**Work to complete**
Though the records contain pictures, copy none of them; repeat exactly the lines from the one with "Task: Click the dark" to the end.

(Records from a collection)
*** Block opens ***

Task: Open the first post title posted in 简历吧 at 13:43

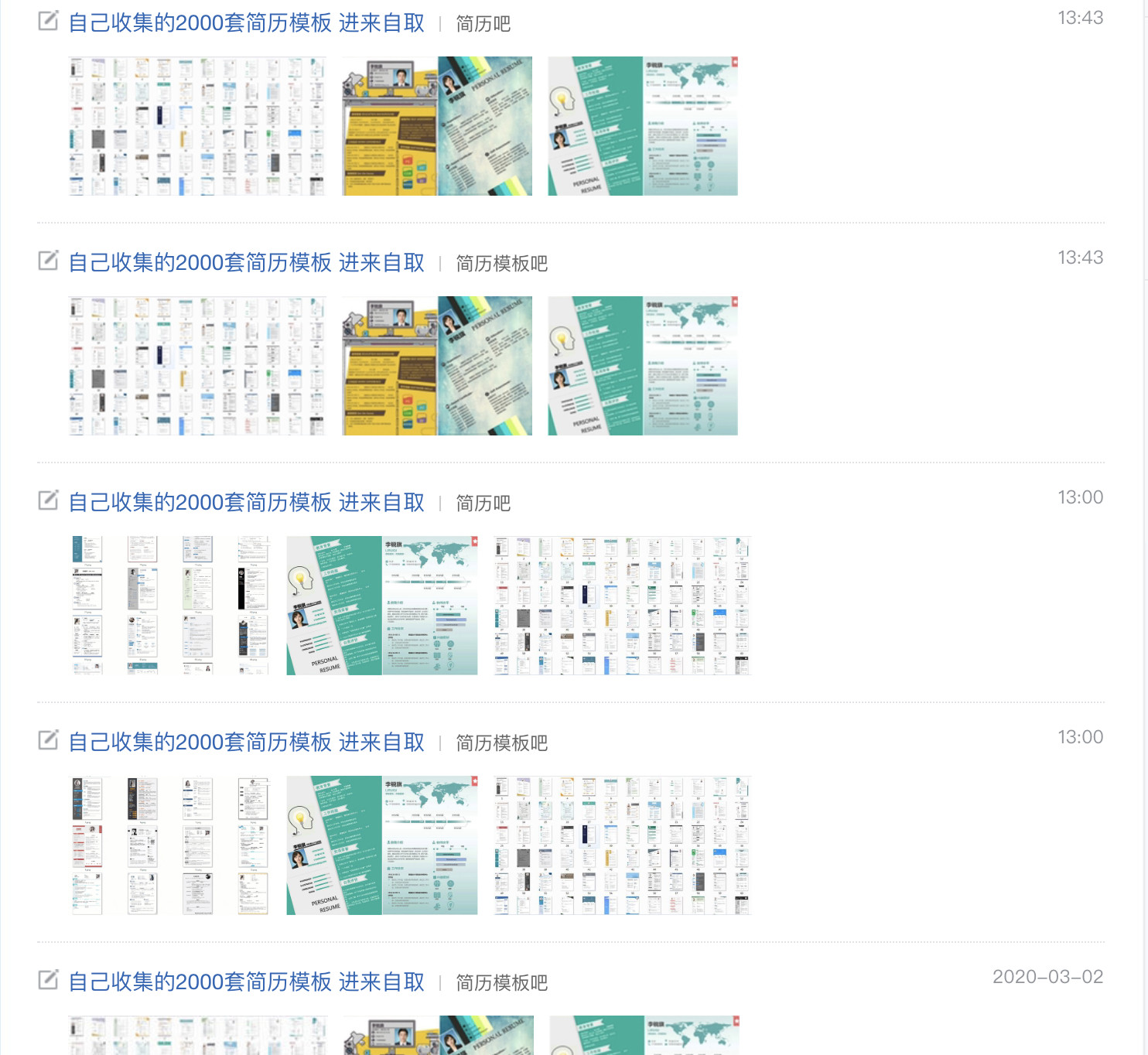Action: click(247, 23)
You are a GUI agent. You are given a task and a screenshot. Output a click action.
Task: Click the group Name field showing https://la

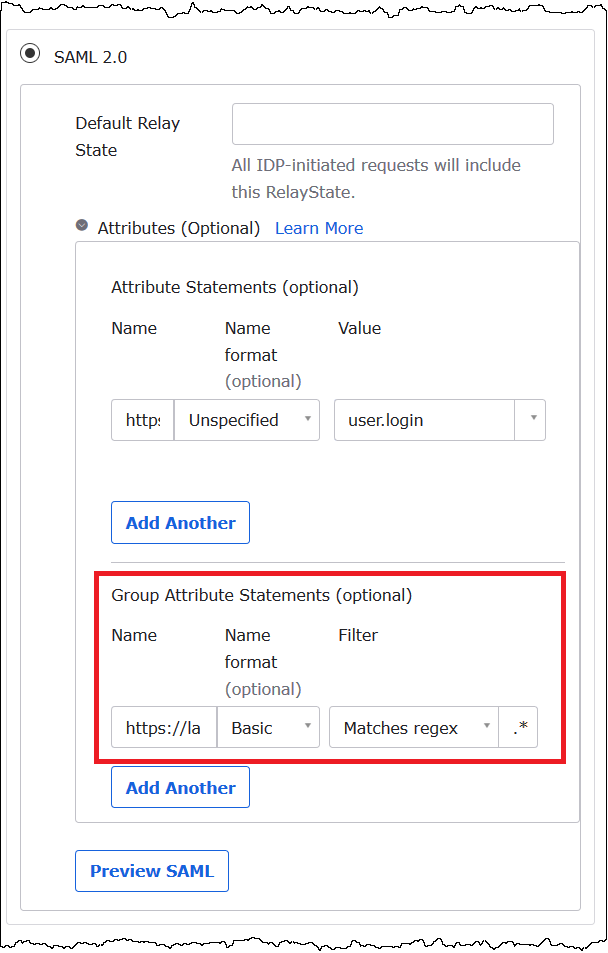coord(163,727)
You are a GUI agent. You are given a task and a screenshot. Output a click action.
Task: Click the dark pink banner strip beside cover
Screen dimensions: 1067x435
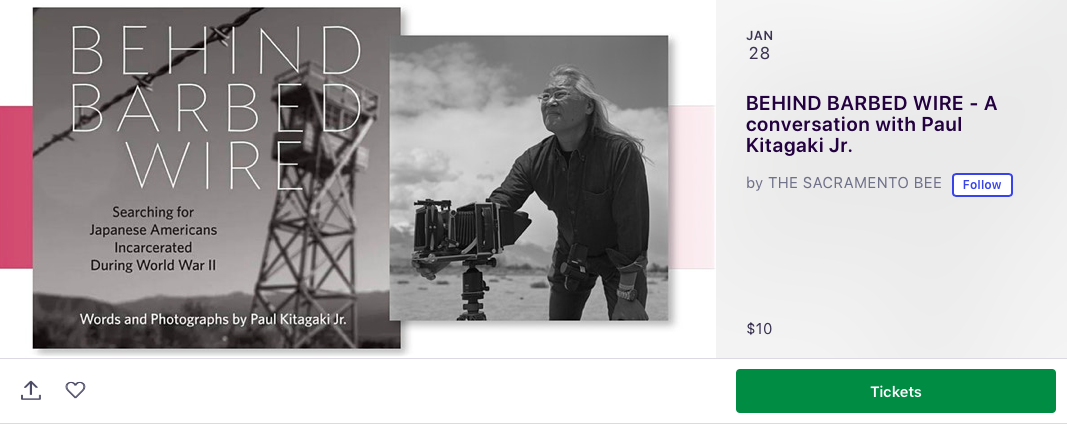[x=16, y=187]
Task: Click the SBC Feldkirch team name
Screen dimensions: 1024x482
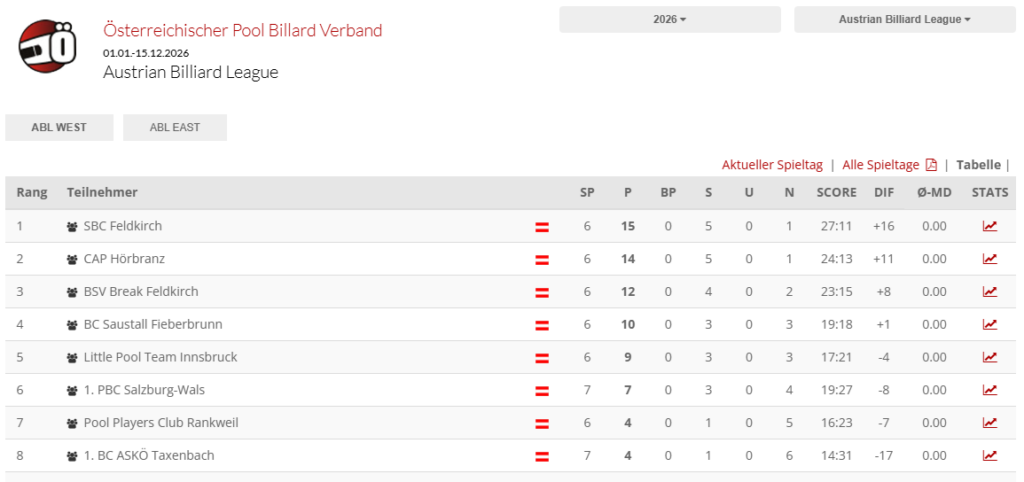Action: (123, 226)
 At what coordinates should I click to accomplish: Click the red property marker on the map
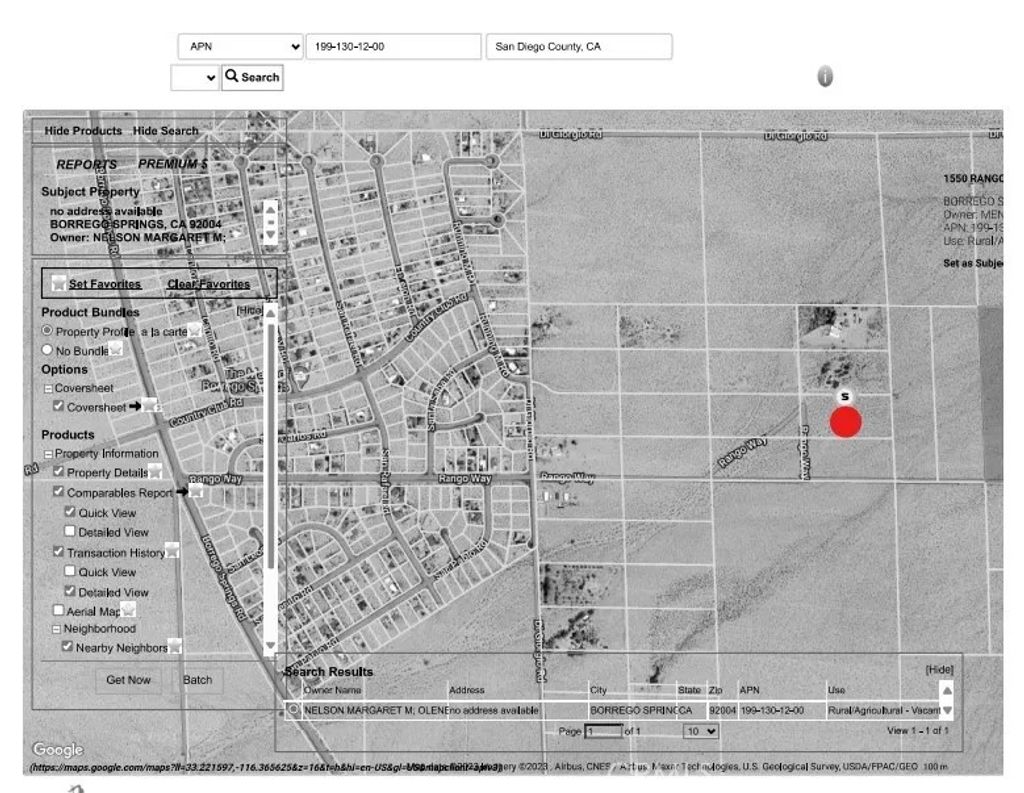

*** Block closes ***

**Output for this exercise**
Task: Click the dark pink banner strip beside cover
Screen dimensions: 1067x435
[x=16, y=187]
Task: Click the SBC Feldkirch team name
Screen dimensions: 1024x482
Action: (123, 226)
 At what coordinates should I click to accomplish: Click the red property marker on the map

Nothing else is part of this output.